Lipopolysaccharide (LPS, endotoxin) is the main component of the cell walls of Gram-negative bacteria and is a very potent initiator of inflammatory reactions in mammalians. It is recognized by most cell types in the body, although immune cells (monocytes, macrophages and dendritic cells) are the most sensitive responders. Endotoxin interaction with specialized cellular receptors, CD14 and Toll-like receptor-4/MD2, results in production of a broad panel of inflammatory cytokines [1
]. The presence of some of these inflammatory cytokines (e.g., TNF-α), may result in tissue damage if produced in large quantities. Others, primarily IL-1β and IL-6, are responsible for febrile reactions and fever [3
]. Owing to the potential for severe immune response, endotoxin levels in pharmaceutical products and medical devices are strictly regulated, with allowable maxima of 5 EU/kg/h for most drug products and 0.2 EU/kg/h for intrathecally administered drugs [4
Drug formulations using nanotechnology are finding increasing application in many areas of medicine, especially for the treatment of cancer. Many nanomedicines for targeted drug delivery of chemotherapeutics have matured beyond the discovery phase of research, and a few such products are US FDA approved and on markets.

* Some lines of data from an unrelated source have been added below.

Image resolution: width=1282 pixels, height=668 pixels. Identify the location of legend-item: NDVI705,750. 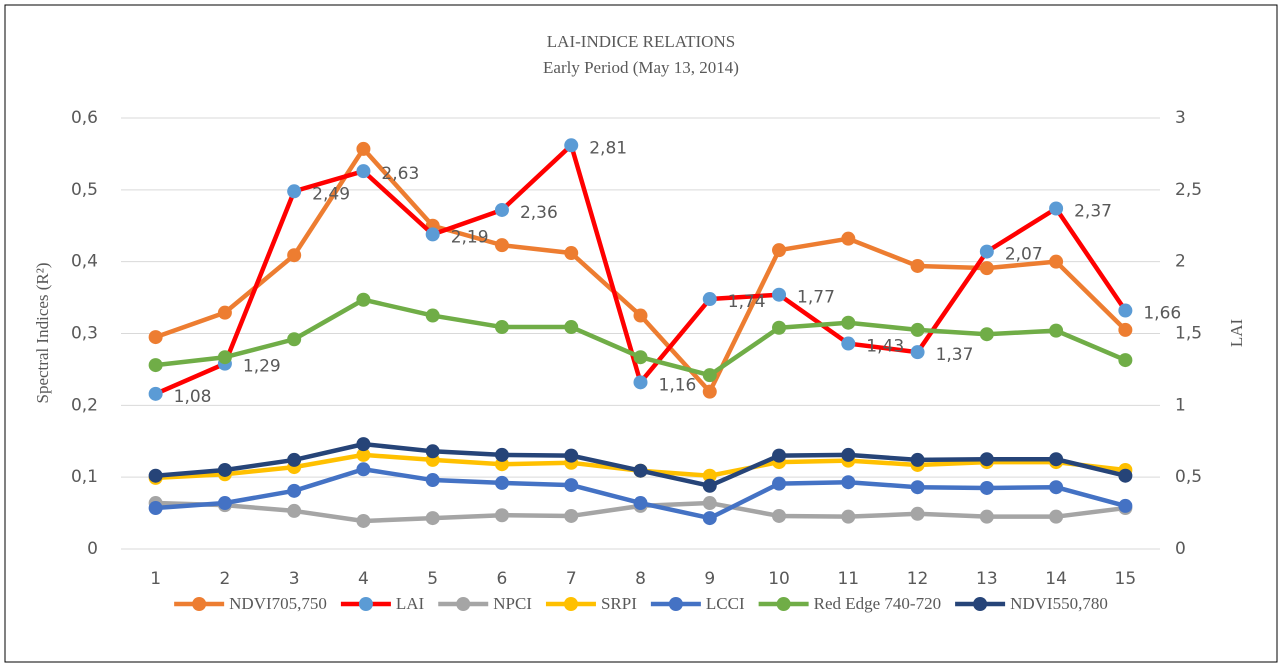
(250, 604).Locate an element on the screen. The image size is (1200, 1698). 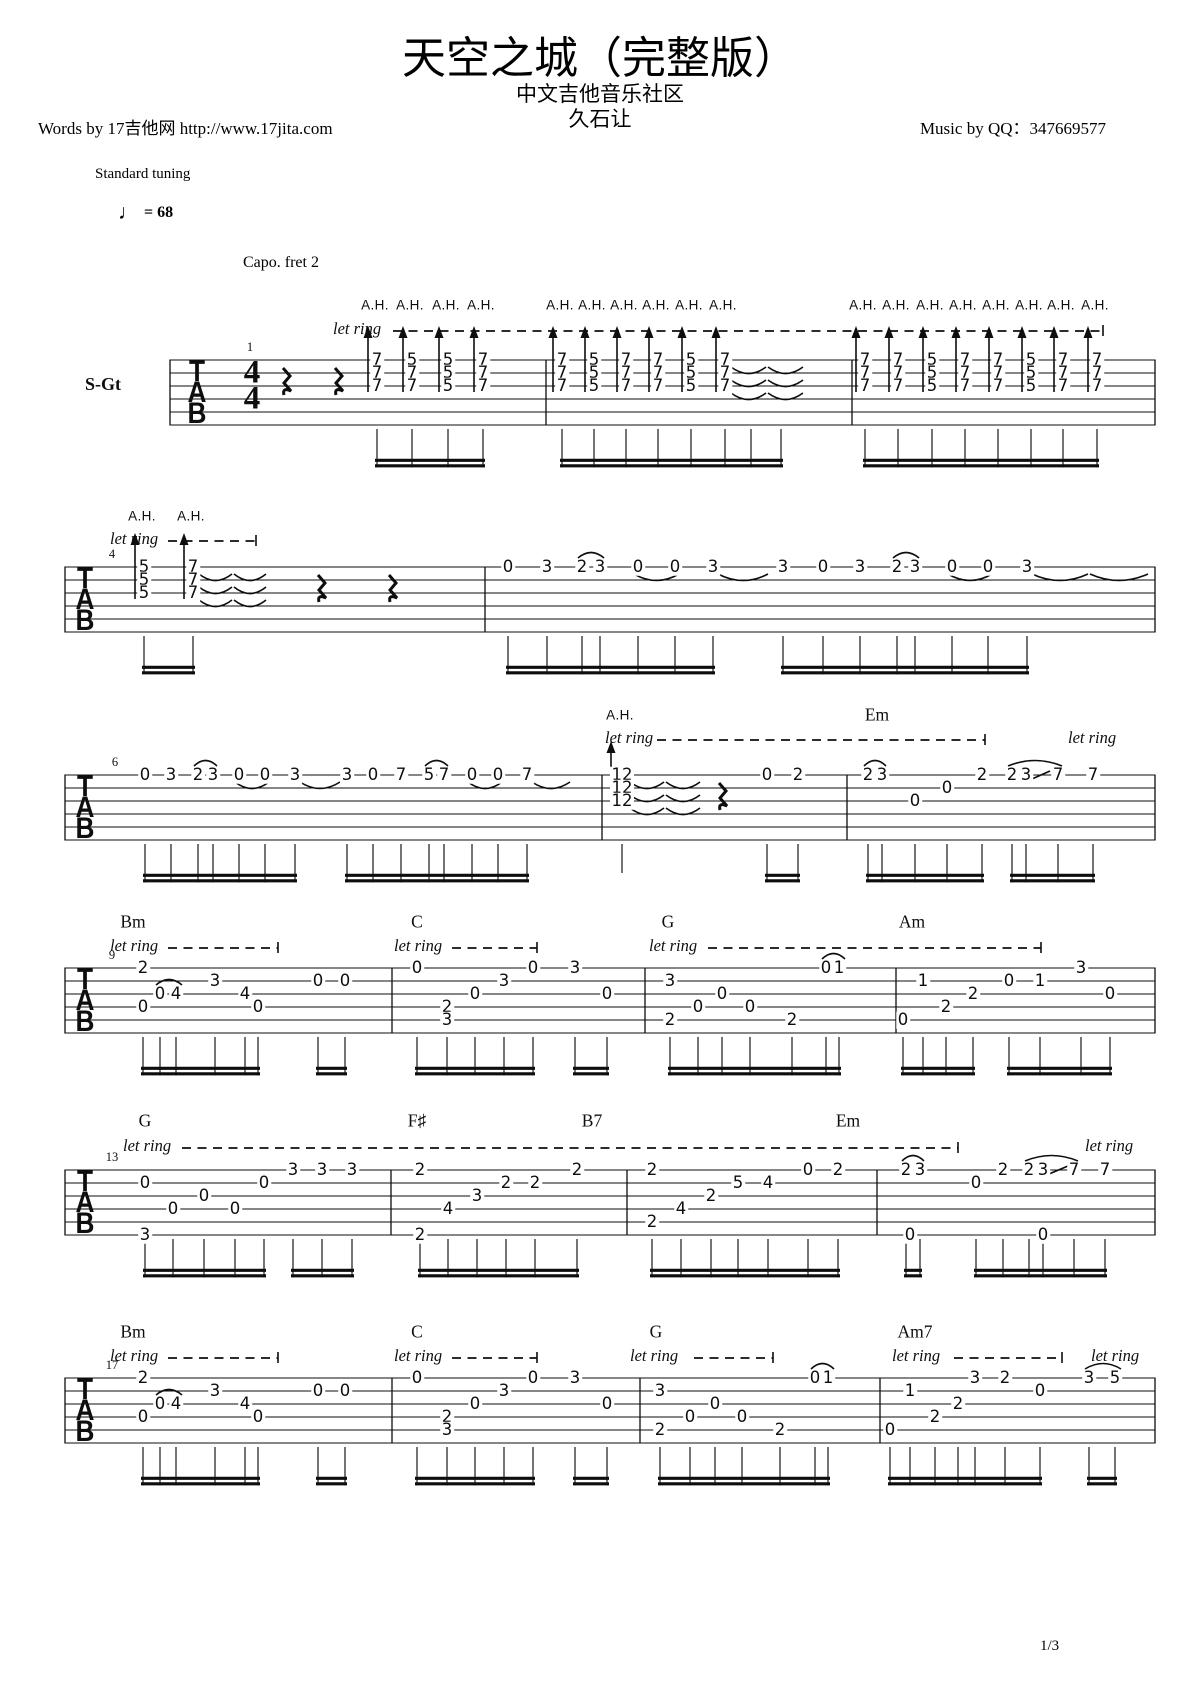
measure-number: 6 is located at coordinates (115, 762).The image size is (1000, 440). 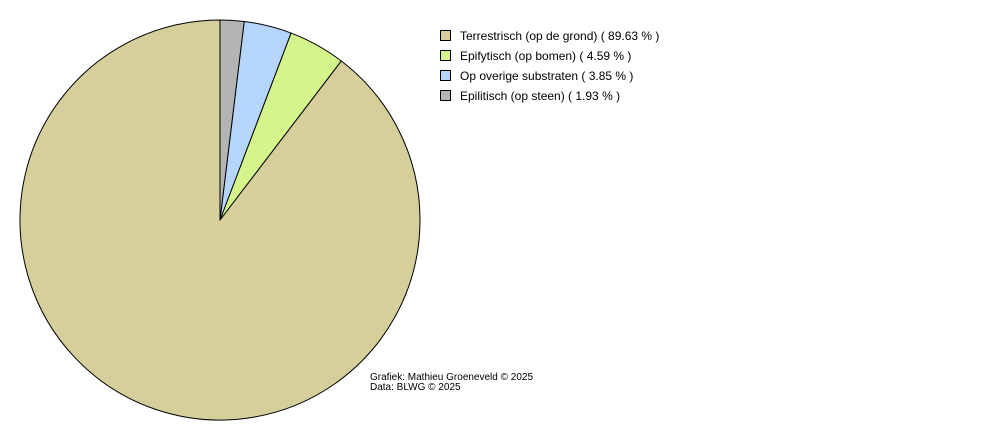 I want to click on legend-label-1: Epifytisch (op bomen) ( 4.59 % ), so click(x=546, y=56).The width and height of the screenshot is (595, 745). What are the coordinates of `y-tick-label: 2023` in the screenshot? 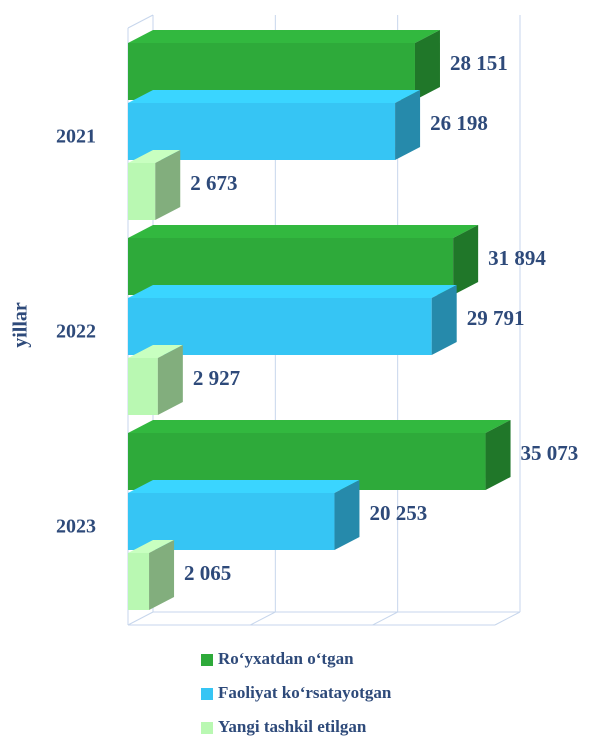 It's located at (76, 527).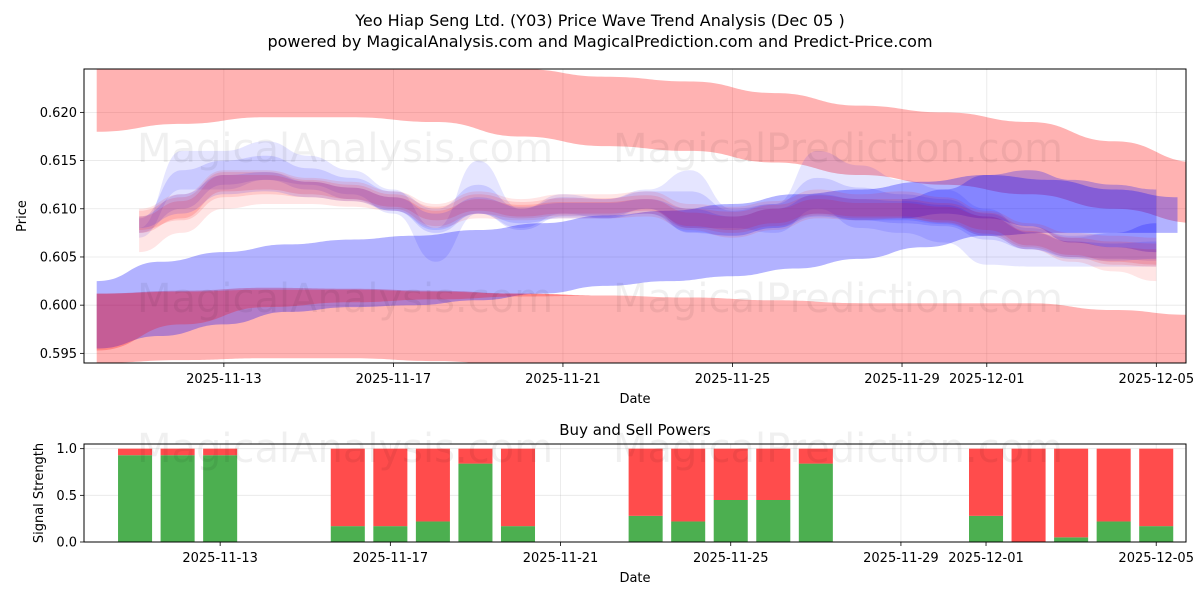 Image resolution: width=1200 pixels, height=600 pixels. I want to click on power-x-tick-label: 2025-12-01, so click(986, 558).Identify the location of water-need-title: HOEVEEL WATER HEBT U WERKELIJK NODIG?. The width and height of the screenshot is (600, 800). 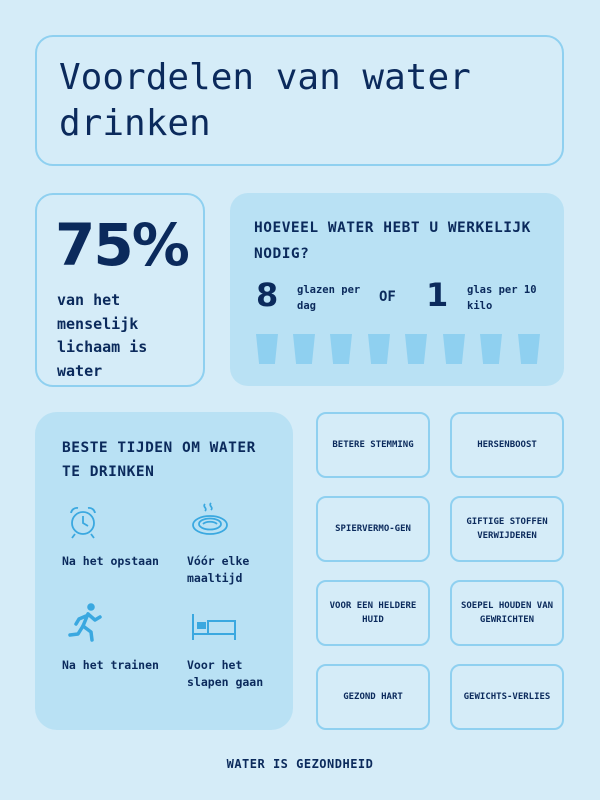
(392, 241).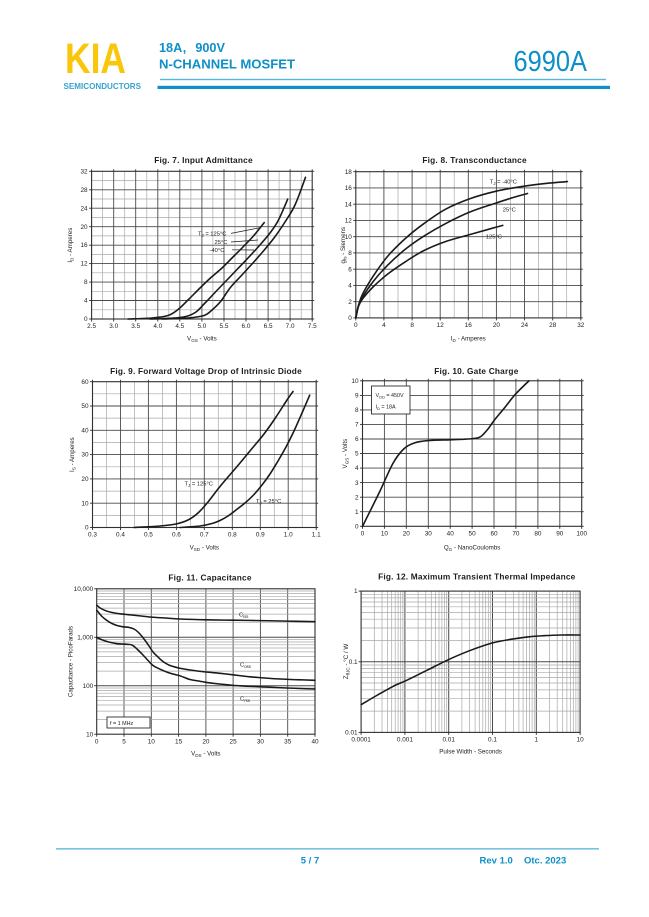 Image resolution: width=649 pixels, height=917 pixels. What do you see at coordinates (347, 662) in the screenshot?
I see `svg-text: ZθJC - °C / W` at bounding box center [347, 662].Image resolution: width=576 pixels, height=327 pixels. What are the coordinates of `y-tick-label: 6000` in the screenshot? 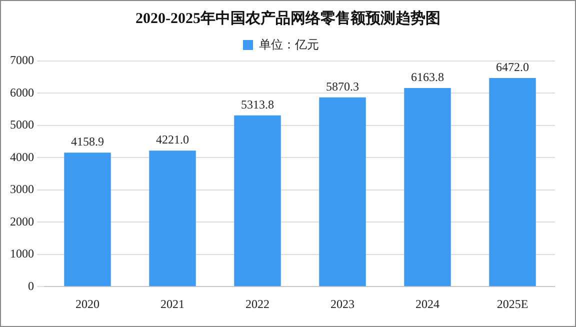 It's located at (22, 92). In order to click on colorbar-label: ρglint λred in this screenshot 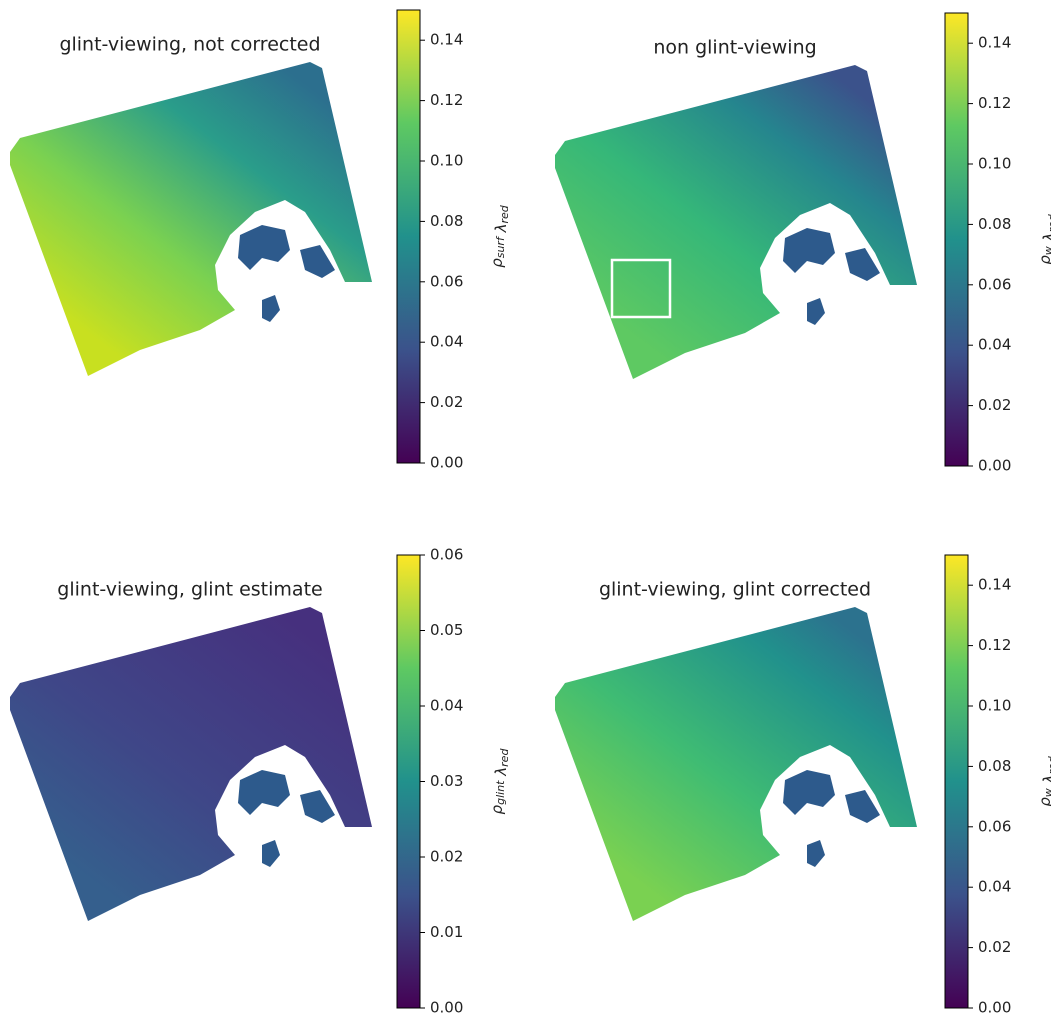, I will do `click(500, 782)`. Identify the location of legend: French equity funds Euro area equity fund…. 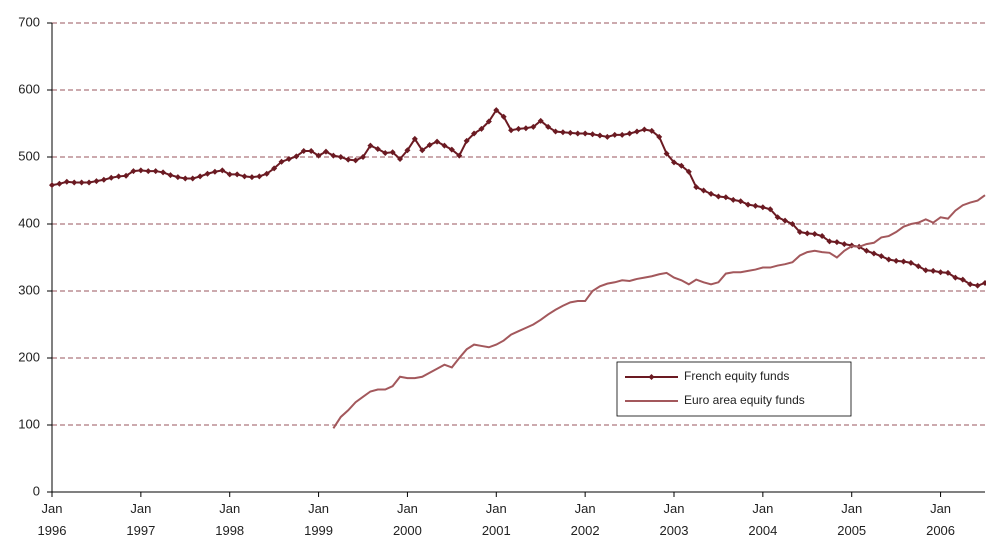
(734, 389).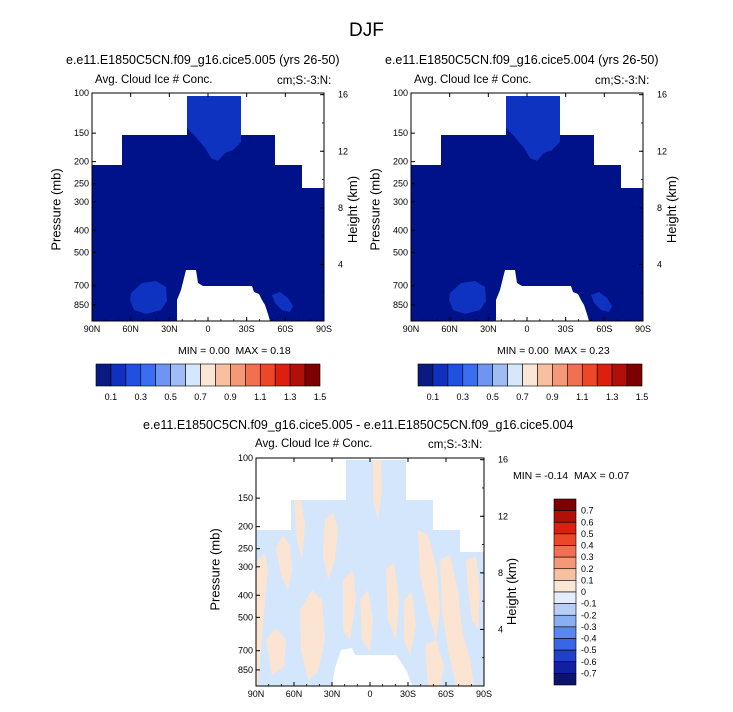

Such targeted nanodrug delivery systems can minimize dosages, reduce systemic toxicity and reduce adverse side effects of chemotherapeutics, increasing the overall therapeutic efficacy. Endotoxin contamination can be a significant hurdle to the preclinical development of nanoparticle formulations. The large surface areas and high reactivity of nanoparticles make them potential targets for contamination with bacterial endotoxins [5
]. These factors, along with the fact that nanoparticles are frequently synthesized on equipment that may be novel to the pharmaceutical industry, causes endotoxin contamination to be common among many nanoparticle formulations undergoing preclinical characterization [5
]. Such contamination may cause misleading results in toxicity screens (nanoformulations that are not inherently toxic may appear so due to contamination) and in efficacy tests for certain applications (e.g., endotoxin per se
has shown anticancer efficacy). Contamination is often difficult to identify due to nanoparticle interference with traditional assays [6
]. Many conventional (i.e., not nano) pharmaceutical formulations also interfere with tests for endotoxin detection, but the large variation in nanoparticle physicochemical properties causes the spectrum of nanoparticle interferences to be quite wide, making an individual instance of interference difficult to detect.
In recent studies, endotoxin contamination of gold nanoparticles was shown to be associated with undesired inflammatory reactions, while purified gold nanoparticles did not cause an inflammatory response [5
]. Endotoxin itself has been shown to cause tumor regression and was proposed as a drug in clinical oncology trials [7
], although later discontinued due to severe immunotoxicity. These data suggest that endotoxin contamination in nanoparticle formulations intended for cancer therapy may exhibit cytotoxic effects on its own and, therefore, confound results of efficacy studies. Since endotoxin may influence the results of toxicity and efficacy studies, it is important to identify endotoxin contamination before such studies, in order to avoid misinterpretation of study results.
Traditionally, medicine and device pyrogenicity (ability to cause fever, which may or may not be linked to endotoxin levels) is assessed with the in vitro limulus amoebocyte lysate (LAL) assay for endotoxin quantification and the qualitative in vivo rabbit pyrogen test (RPT). The LAL test has three formats: chromogenic, turbidity and gel clot. Here we report that certain types of nanoparticles interfere with one or more of the LAL test formats. Even when the US Pharmacopoeia (USP) formal requirements for validity of the LAL test are met, various formats of the LAL test may produce different results for the same nanoformulation. We show that spike recovery controls (i.e., inhibition enhancement controls prepared by spiking known concentration of endotoxin standard into the nanoparticle formulation under investigation) may help identify interference with a particular LAL test format, although such controls cannot conclusively eliminate the possibility of interference. In situations where the disparity between endotoxin levels obtained by the various LAL formats is large, we found the qualitative in vivo RPT to be useful for verification of LAL findings.